Mengapa Standar Mutu Penting?
Standar mutu beras yang ditetapkan pemerintah bukan semata formalitas. Parameter seperti kadar air, butir patah, dan derajat sosoh tidak hanya berfungsi untuk menentukan harga, tapi juga menjaga kualitas pangan yang aman dan layak dikonsumsi. Tingginya kadar air, misalnya, membuat beras lebih mudah berjamur jika disimpan dalam jangka waktu lama, dan ini tentu berdampak pada kesehatan.
Jika produsen melanggar standar ini, maka mereka bukan hanya melakukan pelanggaran etika bisnis, tapi juga bisa dianggap membahayakan ketahanan pangan nasional.

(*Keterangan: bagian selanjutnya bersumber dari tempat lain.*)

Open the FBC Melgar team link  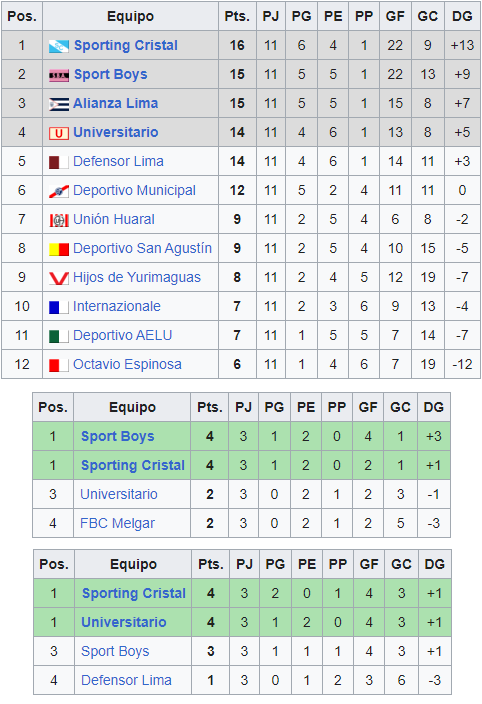point(117,523)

Tips Mengenali dan Menghindari Beras Oplosan
Bagi konsumen yang ingin lebih cermat, berikut beberapa langkah yang bisa dilakukan untuk mengenali potensi beras oplosan:
-
Periksa label dan produsen – Pastikan Anda membeli dari merek yang terpercaya dan jelas asal-usul produksinya.
-
Lihat bentuk fisik beras – Beras premium biasanya lebih seragam dalam ukuran dan bentuk, serta tidak banyak butir patah.
-
Cium aroma beras mentah – Beras oplosan terkadang memiliki aroma yang tidak segar atau bahkan berbau apek.
-
Coba masak dalam porsi kecil – Jika nasi cepat basi atau terasa berbeda dari biasanya, ada kemungkinan kualitas beras di bawah standar.
-
Simak uji mutu dari lembaga resmi – Jika tersedia, cari informasi tentang hasil pengujian dari BPOM, Kementan, atau lembaga pengawas pangan lainnya.

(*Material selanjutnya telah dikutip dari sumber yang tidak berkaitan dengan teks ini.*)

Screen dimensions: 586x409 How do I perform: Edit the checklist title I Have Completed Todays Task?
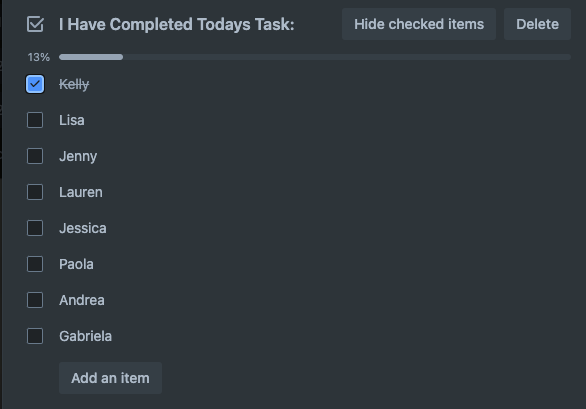177,25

Perlunya Regulasi dan Penindakan Tegas
Temuan Kementan ini seharusnya menjadi momentum bagi pemerintah untuk meningkatkan pengawasan terhadap distribusi dan produksi beras di Indonesia. Sanksi tegas bagi produsen yang terbukti menjual beras oplosan tanpa mencantumkan informasi sejelas-jelasnya pada label produk adalah keharusan demi melindungi konsumen.
Tak kalah penting, edukasi kepada masyarakat juga harus ditingkatkan agar konsumen bisa lebih kritis dan tidak mudah tertipu dengan label “premium” semata.
Kesimpulan
Mengonsumsi beras oplosan tidak serta-merta membahayakan kesehatan jika bahan dasarnya masih berupa beras alami. Namun, kualitas gizi, rasa, dan daya tahan tentu tidak sebaik beras premium murni. Dalam jangka panjang, konsumsi beras yang tidak memenuhi standar bisa menurunkan kualitas asupan gizi, apalagi jika dilakukan secara terus-menerus.
Konsumen perlu lebih teliti dan waspada dalam memilih beras, sementara pemerintah diharapkan bertindak tegas terhadap produsen nakal yang merugikan masyarakat.
Sebagai bagian dari ketahanan pangan nasional, beras bukan sekadar komoditas, tapi juga penentu kualitas hidup masyarakat. Jangan biarkan praktik oplosan merusak hak konsumen atas pangan yang sehat dan layak.